Hi @Denis_Haskin Welcome to the commuity.
Great questions... a bit of your terminology is a tiny off but your are basically on
When a JSON Document is ingested into Elasticsearch it is Indexed (verb) into an Index (noun)
At index time (the verb) a number of things can / do happen.
In short the original document is stored in the _source
field and the fields that you index to make available for search, aggregations etc are processed and stored into various data structures. fields, doc values etc..etc. to add a little extra confusion you can also not index a field (they are by default but you can turn this off) which makes that field unavailable to be searched or aggregated on but can be returned in the results as an available field.
When you search in Elasticsearch it searches agains the indexed fields not the raw _source
field which is stored but not indexed but then is available in the result.

------------------------------------------------------------

▶ _Stated task_
Quote the forum reply about Elasticsearch indexing word for word, starting at "In short the" and ending at "in the result.".

▶ _Data section_
------------------------------------------------------------

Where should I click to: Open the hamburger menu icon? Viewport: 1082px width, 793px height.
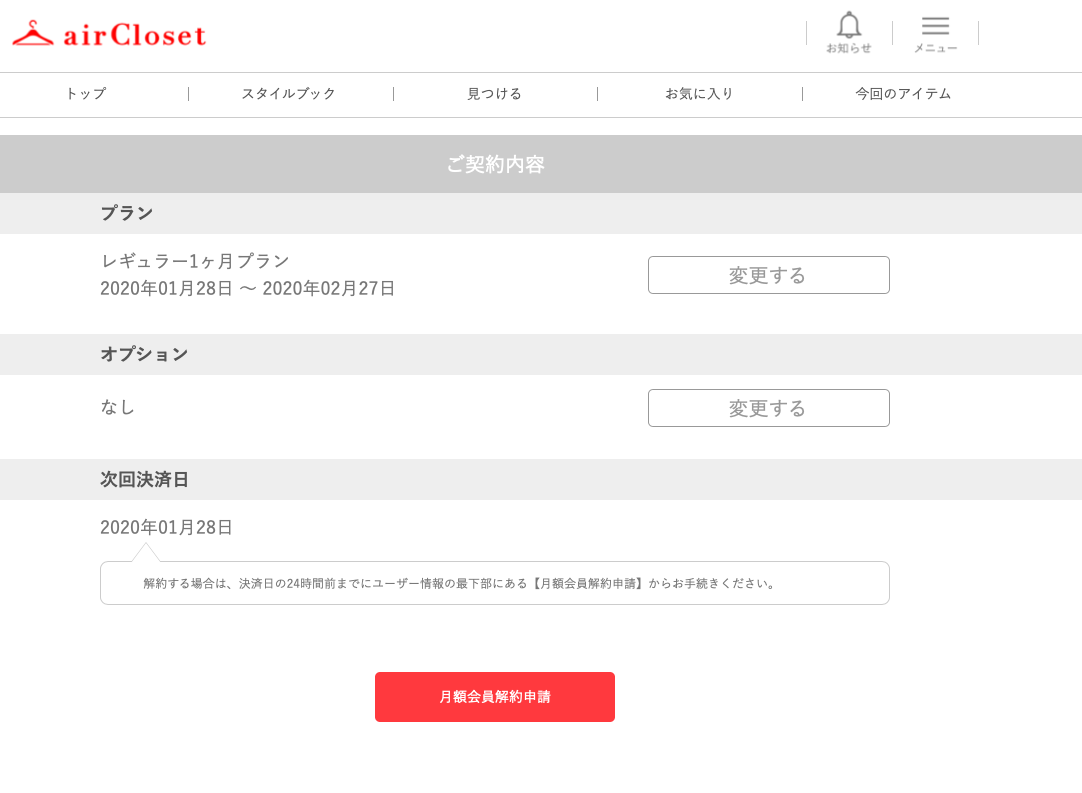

------------------------------------------------------------

▶ _Expected answer_
In short the original document is stored in the _source
field and the fields that you index to make available for search, aggregations etc are processed and stored into various data structures. fields, doc values etc..etc. to add a little extra confusion you can also not index a field (they are by default but you can turn this off) which makes that field unavailable to be searched or aggregated on but can be returned in the results as an available field.
When you search in Elasticsearch it searches agains the indexed fields not the raw _source
field which is stored but not indexed but then is available in the result.